Flag Raising Ceremony at Pioneer Heritage Middle SchoolMonuments are usually built for large groups of faceless people long gone from memory.

But Pioneer Heritage Middle School spent the week of November 10-14 recognizing Monumental Heroes who are the grandparents, parents, aunts, uncles, sons, daughters, brothers and sisters of the PHMS family.

A wall of honor was displayed in the school halls with men and women from all branches of the service and multiple times of deployment. Speakers and events were held throughout the week to honor the service of veterans and educate middle school students about the sacrifices made on their behalf.

Veterans young and old and their families stood outside PHMS on Monday morning as Troop 51 of the Boy Scouts posted the colors before a celebration breakfast. The salutes were crisp and the pledge to flag of the United States just as sincere as it had ever been. Monday that enduring vow was recited at a school flagpole but for many it may have once been said on a Navy ship sailing off the shores of Korea, in the jungles of  Vietnam or in the desert heat of the Middle East – perhaps even during World War II.

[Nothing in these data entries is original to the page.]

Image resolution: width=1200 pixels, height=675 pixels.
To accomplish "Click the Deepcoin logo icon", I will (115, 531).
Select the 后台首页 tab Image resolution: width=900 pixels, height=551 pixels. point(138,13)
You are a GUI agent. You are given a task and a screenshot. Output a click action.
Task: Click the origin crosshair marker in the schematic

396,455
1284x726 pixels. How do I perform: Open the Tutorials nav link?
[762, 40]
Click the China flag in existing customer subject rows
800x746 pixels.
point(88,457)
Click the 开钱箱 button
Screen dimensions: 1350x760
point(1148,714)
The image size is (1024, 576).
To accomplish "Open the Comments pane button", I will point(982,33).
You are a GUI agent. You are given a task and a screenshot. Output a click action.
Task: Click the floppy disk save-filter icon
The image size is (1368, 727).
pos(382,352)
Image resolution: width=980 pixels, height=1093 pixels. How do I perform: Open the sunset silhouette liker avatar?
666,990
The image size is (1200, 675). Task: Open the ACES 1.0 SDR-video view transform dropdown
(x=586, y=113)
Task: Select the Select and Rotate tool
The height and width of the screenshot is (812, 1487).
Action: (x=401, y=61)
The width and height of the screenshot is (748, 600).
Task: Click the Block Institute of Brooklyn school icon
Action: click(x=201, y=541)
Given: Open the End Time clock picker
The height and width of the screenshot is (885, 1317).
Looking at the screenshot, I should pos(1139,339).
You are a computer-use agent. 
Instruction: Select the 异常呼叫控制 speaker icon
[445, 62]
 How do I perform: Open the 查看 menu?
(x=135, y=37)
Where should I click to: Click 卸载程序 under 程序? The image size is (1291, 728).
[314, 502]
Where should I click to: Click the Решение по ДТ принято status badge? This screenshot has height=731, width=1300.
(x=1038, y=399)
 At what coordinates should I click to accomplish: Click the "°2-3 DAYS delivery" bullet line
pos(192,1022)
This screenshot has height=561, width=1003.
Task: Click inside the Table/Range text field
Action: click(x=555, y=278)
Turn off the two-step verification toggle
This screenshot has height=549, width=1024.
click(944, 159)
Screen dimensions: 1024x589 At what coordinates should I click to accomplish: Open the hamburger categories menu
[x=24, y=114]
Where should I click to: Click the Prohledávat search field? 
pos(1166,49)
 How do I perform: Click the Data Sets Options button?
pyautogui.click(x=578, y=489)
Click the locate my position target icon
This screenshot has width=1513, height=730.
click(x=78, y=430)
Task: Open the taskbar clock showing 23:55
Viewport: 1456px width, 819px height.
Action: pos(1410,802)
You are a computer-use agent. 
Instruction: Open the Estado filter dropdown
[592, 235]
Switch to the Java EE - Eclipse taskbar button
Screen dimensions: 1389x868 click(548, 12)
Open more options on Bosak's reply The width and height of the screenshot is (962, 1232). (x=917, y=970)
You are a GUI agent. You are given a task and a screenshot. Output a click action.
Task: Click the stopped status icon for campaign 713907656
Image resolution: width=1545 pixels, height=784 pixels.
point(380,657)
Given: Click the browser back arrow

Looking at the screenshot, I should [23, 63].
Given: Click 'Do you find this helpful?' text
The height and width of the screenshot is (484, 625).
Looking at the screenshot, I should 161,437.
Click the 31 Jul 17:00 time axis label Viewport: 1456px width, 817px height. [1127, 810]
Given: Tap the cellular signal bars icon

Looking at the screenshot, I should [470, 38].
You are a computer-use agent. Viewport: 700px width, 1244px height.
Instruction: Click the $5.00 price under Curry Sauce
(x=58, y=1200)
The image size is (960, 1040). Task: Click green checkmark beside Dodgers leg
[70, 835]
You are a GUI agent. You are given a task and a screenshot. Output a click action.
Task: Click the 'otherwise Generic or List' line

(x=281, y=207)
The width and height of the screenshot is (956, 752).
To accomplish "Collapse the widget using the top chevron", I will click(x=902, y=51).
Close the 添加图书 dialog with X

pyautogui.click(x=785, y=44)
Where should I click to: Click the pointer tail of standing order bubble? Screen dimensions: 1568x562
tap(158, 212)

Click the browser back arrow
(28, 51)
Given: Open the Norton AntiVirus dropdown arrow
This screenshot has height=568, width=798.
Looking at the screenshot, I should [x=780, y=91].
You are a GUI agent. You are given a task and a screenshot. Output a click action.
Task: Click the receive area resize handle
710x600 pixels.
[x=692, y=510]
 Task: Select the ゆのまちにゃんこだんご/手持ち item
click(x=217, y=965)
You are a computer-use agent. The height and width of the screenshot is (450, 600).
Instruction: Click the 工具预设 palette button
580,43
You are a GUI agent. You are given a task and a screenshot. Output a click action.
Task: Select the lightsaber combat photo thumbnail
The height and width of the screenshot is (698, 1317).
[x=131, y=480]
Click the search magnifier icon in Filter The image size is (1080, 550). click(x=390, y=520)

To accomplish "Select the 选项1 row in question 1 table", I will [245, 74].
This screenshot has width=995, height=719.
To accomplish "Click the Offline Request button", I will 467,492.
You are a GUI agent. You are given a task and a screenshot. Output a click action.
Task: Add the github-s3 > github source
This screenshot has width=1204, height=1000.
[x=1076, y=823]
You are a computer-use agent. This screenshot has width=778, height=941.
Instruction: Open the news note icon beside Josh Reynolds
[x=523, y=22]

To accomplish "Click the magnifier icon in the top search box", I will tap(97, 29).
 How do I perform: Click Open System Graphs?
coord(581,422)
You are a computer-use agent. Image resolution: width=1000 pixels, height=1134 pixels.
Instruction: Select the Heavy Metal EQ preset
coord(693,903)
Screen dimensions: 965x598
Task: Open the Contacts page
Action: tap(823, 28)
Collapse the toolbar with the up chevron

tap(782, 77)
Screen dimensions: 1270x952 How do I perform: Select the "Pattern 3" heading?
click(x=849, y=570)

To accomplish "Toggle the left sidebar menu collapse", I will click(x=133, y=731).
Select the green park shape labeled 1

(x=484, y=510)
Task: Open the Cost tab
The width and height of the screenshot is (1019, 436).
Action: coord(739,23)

Guests of the event were treated to patriotic music from the symphonic band, orchestra and choir. Norma’s Café provided the breakfast buffet, through the assistance of the Parent Teacher Organization.

PHMS students saw just how important honoring veterans is to their principal Rocky Agan in his temperament and actions with visiting vets. His mother and father, who were among the guests, met the day after a handsome young William Agan got out of the Army. But it was the story of Lt. Col. Chris Jackson and Lt. Col. Val Jackson, parents of Elizabeth Jackson, which moved so many.

The Jacksons are both United States Marines – though Chris has recently retired from service. They married and raised their children while juggling their military schedules, assignments and deployments. They, like many, realized life was going to be different after September 11, 2001. Keeping their family together and safe has been a partnership for them as a couple. It also involved trust in the military they served, their own families, and in the schools their children attended. Both were full of praise for the support and help they have received from teachers across the United States as they served their country and protected their children.

“When Elizabeth was in first grade, her teacher, Ms. Carmen, had been in the service. She would let her sit on her lap every day and send an email to Chris,” Val Jackson said.

Both Chris and Val hope they are in Frisco for a good long while. They want it to be their family home as their children grow older.

But if something should happen and the call comes and they, like their fellow marines were called to stand ready, they would go.

And they would know that at home teachers, PTO moms, and neighbors would be there to keep their children safe.